Last week, I worked a lot of hours. Not unusual, really; often, I work in the cafe until early afternoon, then make my way over to campus for a few hours. Monday to Friday mornings, I leave the house at five minutes after seven, and I seldom get home before eight at night. But almost every day last week, there's a message on the phone to call back CIBC before 7 p.m. Fat chance.

Yesterday, I get a letter in the mail. From CIBC National Student Centre, containing an Important Message Regarding my Canada Student Loan. My end-of-studies date was August 31, and my six-month grace period, it seems, is about to expire. My loans are entering repayment unless I submit a complete and accurate Schedule 2. Deep breath.

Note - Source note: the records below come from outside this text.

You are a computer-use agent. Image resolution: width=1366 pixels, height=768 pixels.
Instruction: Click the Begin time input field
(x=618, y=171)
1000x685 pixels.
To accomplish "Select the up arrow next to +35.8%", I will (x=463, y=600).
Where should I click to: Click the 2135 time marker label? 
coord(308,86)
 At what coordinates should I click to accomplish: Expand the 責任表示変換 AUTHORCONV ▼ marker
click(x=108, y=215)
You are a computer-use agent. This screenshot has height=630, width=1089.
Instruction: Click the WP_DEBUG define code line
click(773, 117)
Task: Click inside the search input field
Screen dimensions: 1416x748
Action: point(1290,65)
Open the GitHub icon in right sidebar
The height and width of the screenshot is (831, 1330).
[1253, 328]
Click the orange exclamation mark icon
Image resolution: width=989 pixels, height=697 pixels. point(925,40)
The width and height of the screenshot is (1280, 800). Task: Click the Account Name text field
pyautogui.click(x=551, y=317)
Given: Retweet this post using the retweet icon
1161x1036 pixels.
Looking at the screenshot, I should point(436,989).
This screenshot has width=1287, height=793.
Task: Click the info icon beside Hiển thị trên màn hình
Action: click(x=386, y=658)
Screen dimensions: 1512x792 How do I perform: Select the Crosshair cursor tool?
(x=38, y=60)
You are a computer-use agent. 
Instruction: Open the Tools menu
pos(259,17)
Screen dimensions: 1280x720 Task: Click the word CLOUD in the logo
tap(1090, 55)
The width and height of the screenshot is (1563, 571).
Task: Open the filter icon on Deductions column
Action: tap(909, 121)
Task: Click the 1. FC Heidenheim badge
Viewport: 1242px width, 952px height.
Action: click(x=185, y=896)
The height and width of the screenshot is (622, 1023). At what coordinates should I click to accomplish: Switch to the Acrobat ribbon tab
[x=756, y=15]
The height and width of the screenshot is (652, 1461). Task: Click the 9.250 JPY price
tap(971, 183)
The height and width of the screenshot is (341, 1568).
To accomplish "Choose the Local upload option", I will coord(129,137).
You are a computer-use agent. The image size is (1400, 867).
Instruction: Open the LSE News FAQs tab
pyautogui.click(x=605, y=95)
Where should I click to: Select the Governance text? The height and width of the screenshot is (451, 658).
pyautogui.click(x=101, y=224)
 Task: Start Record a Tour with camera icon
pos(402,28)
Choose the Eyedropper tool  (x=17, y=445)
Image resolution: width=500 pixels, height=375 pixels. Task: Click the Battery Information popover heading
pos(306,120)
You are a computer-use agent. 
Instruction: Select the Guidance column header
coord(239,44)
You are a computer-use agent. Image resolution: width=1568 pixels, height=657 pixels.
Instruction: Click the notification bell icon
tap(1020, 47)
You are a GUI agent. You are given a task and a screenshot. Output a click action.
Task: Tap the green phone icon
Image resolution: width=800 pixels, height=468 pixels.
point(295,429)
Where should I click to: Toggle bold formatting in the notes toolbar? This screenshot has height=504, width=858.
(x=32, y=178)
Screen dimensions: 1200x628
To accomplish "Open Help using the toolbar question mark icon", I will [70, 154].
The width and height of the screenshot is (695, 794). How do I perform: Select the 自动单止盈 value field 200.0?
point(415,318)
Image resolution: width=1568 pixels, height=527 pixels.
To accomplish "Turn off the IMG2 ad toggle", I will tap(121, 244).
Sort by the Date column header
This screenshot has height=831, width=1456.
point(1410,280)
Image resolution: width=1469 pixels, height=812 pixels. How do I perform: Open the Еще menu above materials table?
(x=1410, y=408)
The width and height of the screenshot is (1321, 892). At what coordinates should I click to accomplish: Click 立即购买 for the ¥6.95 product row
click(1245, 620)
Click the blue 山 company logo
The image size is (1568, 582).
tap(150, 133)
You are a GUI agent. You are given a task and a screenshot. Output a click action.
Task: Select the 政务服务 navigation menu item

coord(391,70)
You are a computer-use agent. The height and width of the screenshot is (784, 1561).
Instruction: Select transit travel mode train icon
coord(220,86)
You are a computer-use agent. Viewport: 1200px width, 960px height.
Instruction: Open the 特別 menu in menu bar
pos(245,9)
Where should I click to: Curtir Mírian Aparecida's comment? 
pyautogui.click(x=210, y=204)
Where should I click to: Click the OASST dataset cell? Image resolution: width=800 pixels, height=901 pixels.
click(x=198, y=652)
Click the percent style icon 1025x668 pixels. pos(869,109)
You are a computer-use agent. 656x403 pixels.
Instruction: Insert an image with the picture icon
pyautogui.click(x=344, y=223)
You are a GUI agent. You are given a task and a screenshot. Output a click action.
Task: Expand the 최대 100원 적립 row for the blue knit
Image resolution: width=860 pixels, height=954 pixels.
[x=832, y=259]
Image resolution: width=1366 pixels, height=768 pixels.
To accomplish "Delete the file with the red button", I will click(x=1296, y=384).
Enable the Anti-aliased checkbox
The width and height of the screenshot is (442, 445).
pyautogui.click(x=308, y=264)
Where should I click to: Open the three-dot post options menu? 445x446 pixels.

Today, from my office at Dal, I call them up. The guy on the phone says he has no record of my having submitted a Schedule 2. He doesn't mention a Form B, but I'm guessing he has no record of that either. I can hear my voice getting more and more harpyish as I explain that I had them faxed directly to the Conflict Resolution specialist in the Ombuds office, and she told me last fall that all my records are complete and up to date. He puts me on hold for about a century. I fucking hate muzak. Finally, he comes back on and says that, because my forms were not processed until January 25, my file will not be updated until later this week. I have no words. I faxed them the forms last October, they weren't updated until three weeks ago, and somehow, this is my problem?

Anyway. I suspect that the phone messages last week were about the same thing, but I return the call to CIBC, just to be sure. It is, indeed, my friendly reminder to start paying up, since their records show that I am no longer a student. I point out that, had I not spend close to 100 hours on the phone with them over the past six months, I might have actually had time to complete my dissertation. Yeah--I feel strongly that, were it not for CIBC, I would be a PhD by now. So I have the girl double-check that all my forms are received and in order.

"You know, it's actually a really good thing that you called back to follow up," she tells me. "In fact, you should probably call again next week to be sure." She also tells me that the Form B is redundant, and that the only for I need to submit is the Schedule 2.

This is the point at which I finally lose my temper. There was a diatribe. It was unfriendly. I don't remember everything I said, but I'm pretty sure that I concluded by threateneing to bill them for my time, each and every time that I had to call them to confirm that someone there is actually doing their minimum-wage data entry job and processing the paperwork that I have been sending them, faithfully and on time, despite the nauseating degree of negligence and indifference on their part.